[postgis-users] caching computations ?

Paragon Corporation lr at pcorp.us
Sat Sep 13 07:04:24 PDT 2008



> Try this query and see if it comes closer to your function example.
>     SELECT t.typeid, count(*)
>     FROM fbtype t, fbgeom g,
>          (SELECT ST_Simplify(shape, 1.0) AS shape
>           FROM fbgeom
>           WHERE topicid='9202a8c04000641f800000000000d0f6' ORDER BY 
> ST_Simplify(shape, 1.0)) AS location
>     WHERE t.topicid=g.topicid
>     AND t.typeid='9202a8c04000641f8000000000000669'
>     AND ST_Within(g.shape, location.shape)
>     GROUP BY 1
>     ORDER BY 2 DESC;

> I'm afraid I don't understand this query. It invokes ST_Simplify() twice,
sorting on the second invocation ?

So did you try the above?  It seems counter intuitive, but the simplify
would only run once per invocation so not as bad looking as it appears.

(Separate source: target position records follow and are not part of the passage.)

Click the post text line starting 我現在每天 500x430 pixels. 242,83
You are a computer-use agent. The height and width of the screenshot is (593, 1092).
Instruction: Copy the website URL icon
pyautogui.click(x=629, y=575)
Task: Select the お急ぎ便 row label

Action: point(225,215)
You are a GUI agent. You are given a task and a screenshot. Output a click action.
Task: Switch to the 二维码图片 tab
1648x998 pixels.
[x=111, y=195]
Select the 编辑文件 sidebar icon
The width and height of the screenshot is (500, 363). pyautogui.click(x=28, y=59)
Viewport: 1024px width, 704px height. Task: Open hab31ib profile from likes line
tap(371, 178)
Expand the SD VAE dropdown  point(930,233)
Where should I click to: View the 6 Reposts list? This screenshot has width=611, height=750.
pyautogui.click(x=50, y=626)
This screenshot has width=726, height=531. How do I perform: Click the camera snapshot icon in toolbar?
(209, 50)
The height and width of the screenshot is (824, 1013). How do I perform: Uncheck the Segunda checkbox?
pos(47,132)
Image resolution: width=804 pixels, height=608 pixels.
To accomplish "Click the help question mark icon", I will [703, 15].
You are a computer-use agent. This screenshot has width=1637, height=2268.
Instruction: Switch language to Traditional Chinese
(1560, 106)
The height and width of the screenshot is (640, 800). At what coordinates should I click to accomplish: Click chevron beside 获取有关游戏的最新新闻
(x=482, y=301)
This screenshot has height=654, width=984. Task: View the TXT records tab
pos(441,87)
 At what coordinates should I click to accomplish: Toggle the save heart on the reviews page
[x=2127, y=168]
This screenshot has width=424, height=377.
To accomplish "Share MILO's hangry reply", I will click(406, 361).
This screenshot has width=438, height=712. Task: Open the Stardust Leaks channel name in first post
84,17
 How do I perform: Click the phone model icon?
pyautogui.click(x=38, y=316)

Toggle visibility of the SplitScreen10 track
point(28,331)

The idea of the ORDER BY  is that it forces the planner into thinking
materializing is cheaper than not.  It seems to work for me about 7 out o
10.

Mark Cave-Ayland had mentioned this trick and explained the concept a long
long time ago.  Wish I could remember the post and when, and I thought -
that looks counterintuitive, but it works 7 out of 10 times I have tried it.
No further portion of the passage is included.